Houses discuss

Coralie Carlson

Legislators began ironing out a $40 million difference between the House and Senate supplemental education bills at the state Capitol on Tuesday evening.
The House version allocates $20 million more to both the University and the Minnesota State Colleges and Universities system than the Senate is proposing. The money would fund classroom improvements, hire new professors and compensate current faculty and staff.
In their first meeting conference committee members also heard disagreements over financial aid distribution, University research programs, the Board of Regents selection process and policies toward homosexuals. Sen. Leroy Stumpf, DFL-Thief River Falls, said he expects these issues to be more contentious than the budget.
But it was the dollars and cents which took center stage Tuesday.
“We’ll come to a consensus very quickly on the dollar amounts,” said Stumpf, the chairman of the conference committee and the Senate’s higher education committee.
University officials said they believe the support of Gov. Arne Carlson will come into play. Carlson endorsed the entire $41.5 million package in October.
“He will weigh in on what his wishes are,” said Richard Pfutzenreuter, the vice president for Budget and Finance.
The conference committee is the latest step for the bill, which University President Mark Yudof unveiled last fall. The supplemental legislation is separate from Yudof’s $249 million building improvement and construction plan, which has already been modified by the Senate and is awaiting House consideration.
After committee members reach consensus, the final bill will go to the House and Senate floor as it inches closer to Gov. Carlson’s desk. During the votes, no amendments can be added.
But according to a House provision, the University’s supplemental funding is contingent on the tolerance of homosexuals in the 4-H program. The House bill states that the University could not require 4-H, a program offered through the school’s extension service, to refrain from discriminating against or recruiting homosexual or bisexual leaders and volunteers.

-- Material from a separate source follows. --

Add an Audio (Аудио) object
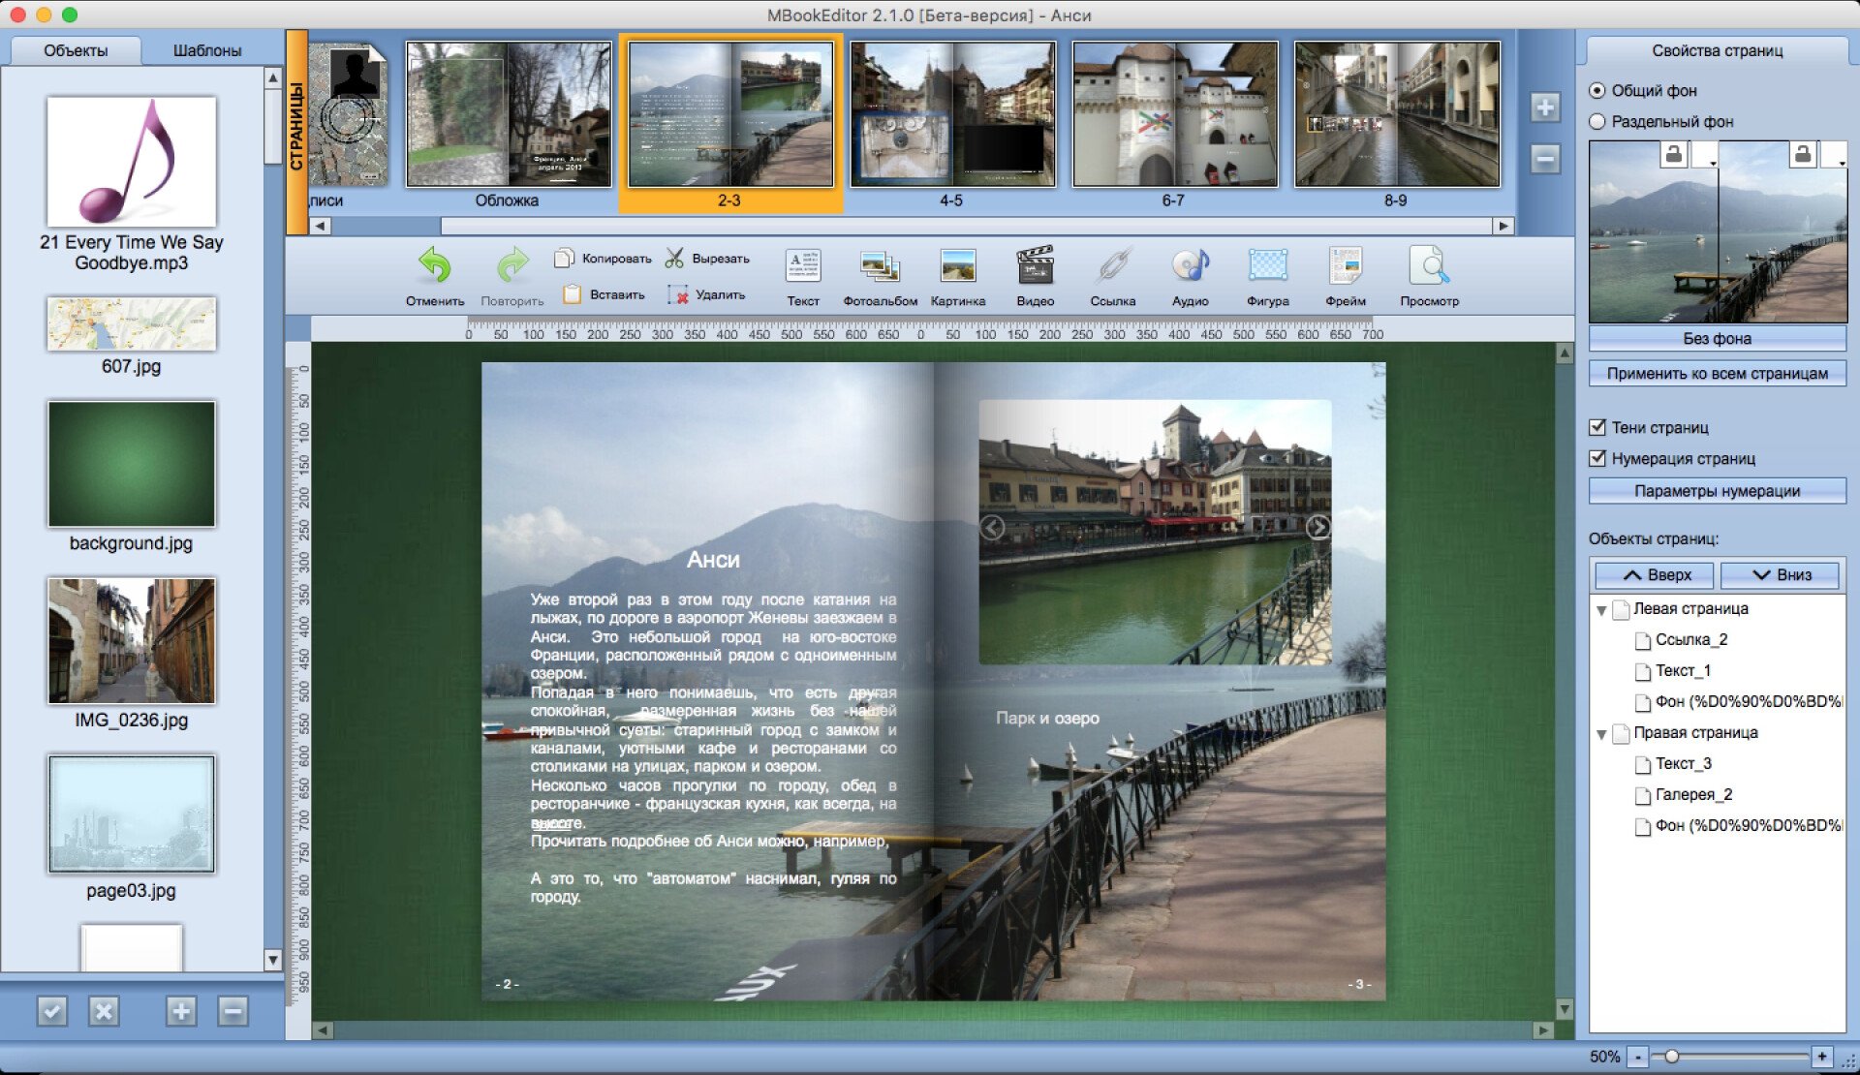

If the regents did not accept such an amendment, the University would not get any supplemental money. The “human rights” provision was added as a floor amendment in the House; no comparable language exists in the Senate bill.
Sen. Sam Solon, DFL-Duluth, told committee members the provision sounded contradictory to the law. The legislators within the conference committee said they will hold off on a decision until they get more information.
In addition to those quarrels, Stumpf said he expects clashes concerning financial aid policies.
Lawmakers plan to distribute among students $13.5 million in federal financial aid, which requires special legislation to release the money. The Senate bill would spread the money over more students, while the House targets the grants to low-income students.
The House version includes “Grade 13,” a $500 tax credit for first-year college students who attend universities immediately after high school graduation.
Representatives intended the tax credit to piggyback the HOPE scholarship, a $1,500 federal tax exemption instituted last summer. Nationwide, the average cost of a 2-year public college is $1,500 per year, but in Minnesota the average cost is $2,000.
The Senate bill does not have the “Grade 13” tax credit. “I would hope that the Senate would see the wisdom of the House,” said Rep. Lyndon Carlson, DFL-Crystal.